__Problem to work on__. Reproduce the records with each occurrence of "screenshot" replaced by "screen capture" and every other character unchanged. Omit the pictures from the output.

┌──

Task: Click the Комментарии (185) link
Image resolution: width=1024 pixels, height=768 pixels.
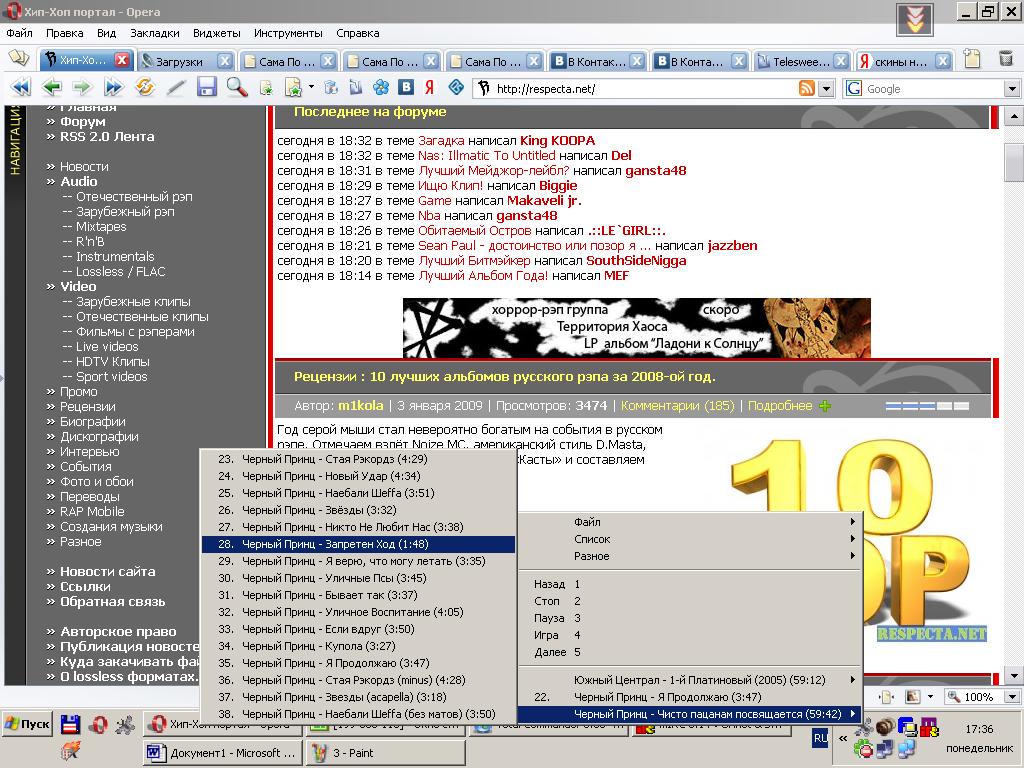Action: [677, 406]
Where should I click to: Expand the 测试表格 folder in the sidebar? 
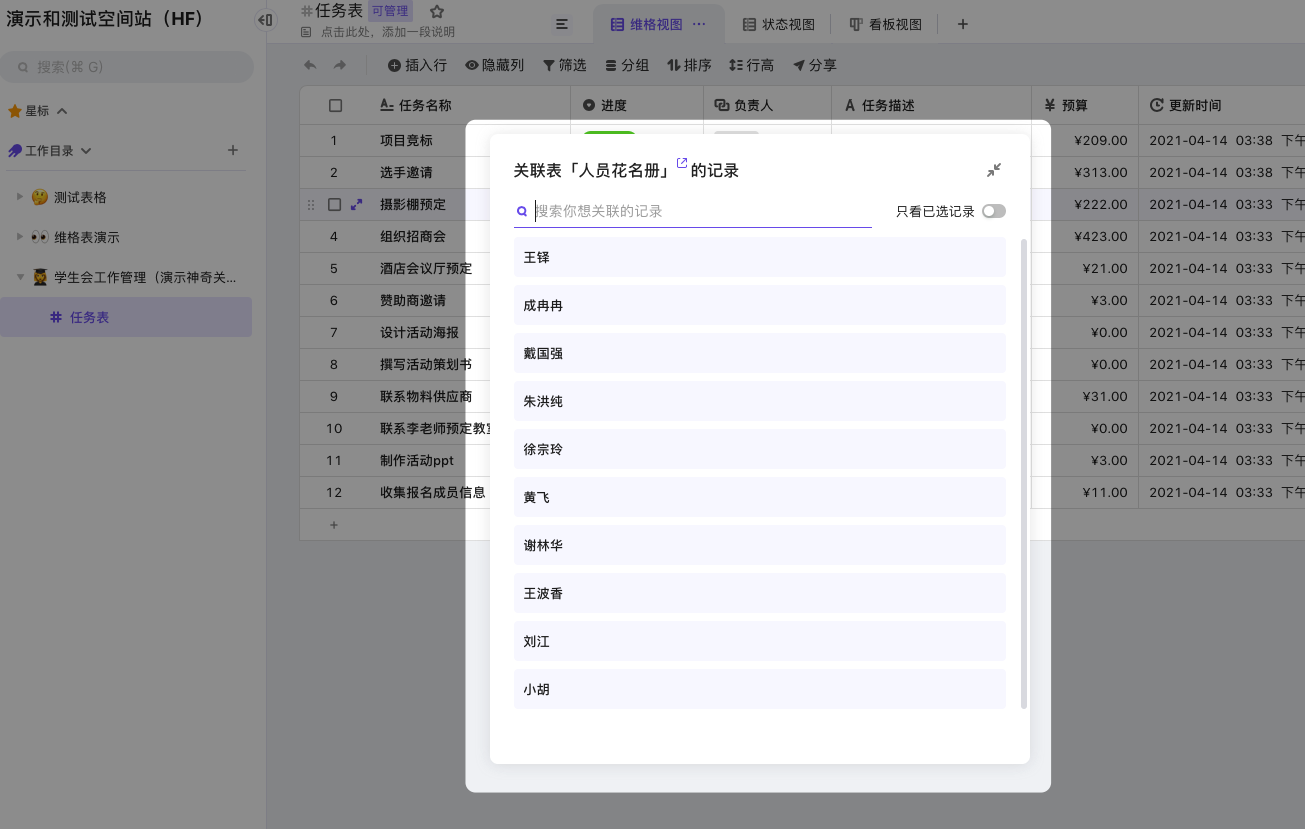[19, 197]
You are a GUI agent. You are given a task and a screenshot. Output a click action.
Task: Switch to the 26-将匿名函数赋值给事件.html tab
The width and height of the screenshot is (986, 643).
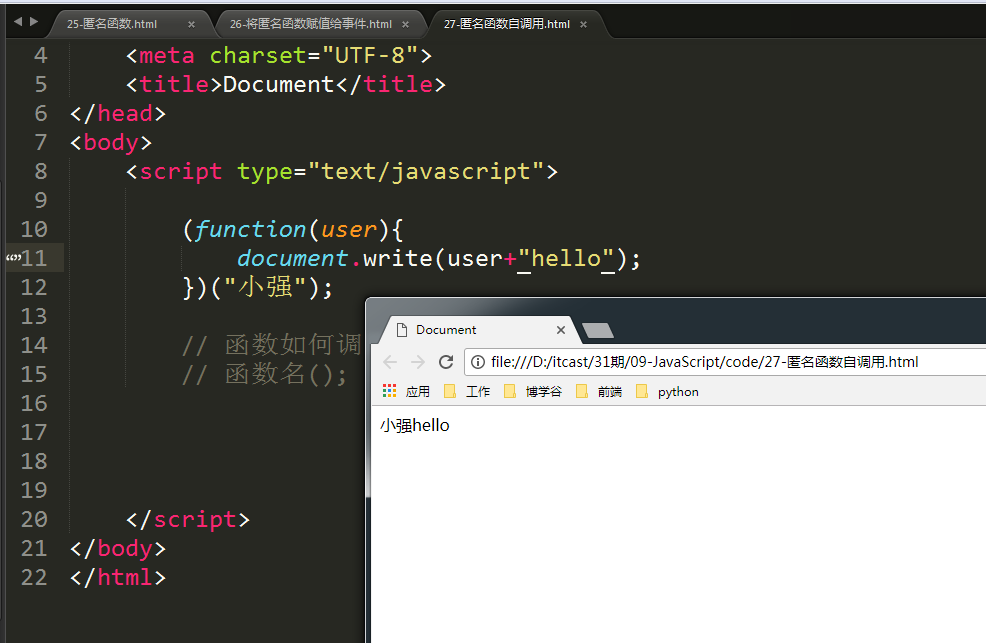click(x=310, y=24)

└──

__Result below__.
Task: Click the Комментарии (185) link
Image resolution: width=1024 pixels, height=768 pixels.
Action: [677, 406]
Where should I click to: Expand the 测试表格 folder in the sidebar? 
[19, 197]
You are a GUI agent. You are given a task and a screen capture. Output a click action.
Task: Switch to the 26-将匿名函数赋值给事件.html tab
The width and height of the screen capture is (986, 643).
click(x=310, y=24)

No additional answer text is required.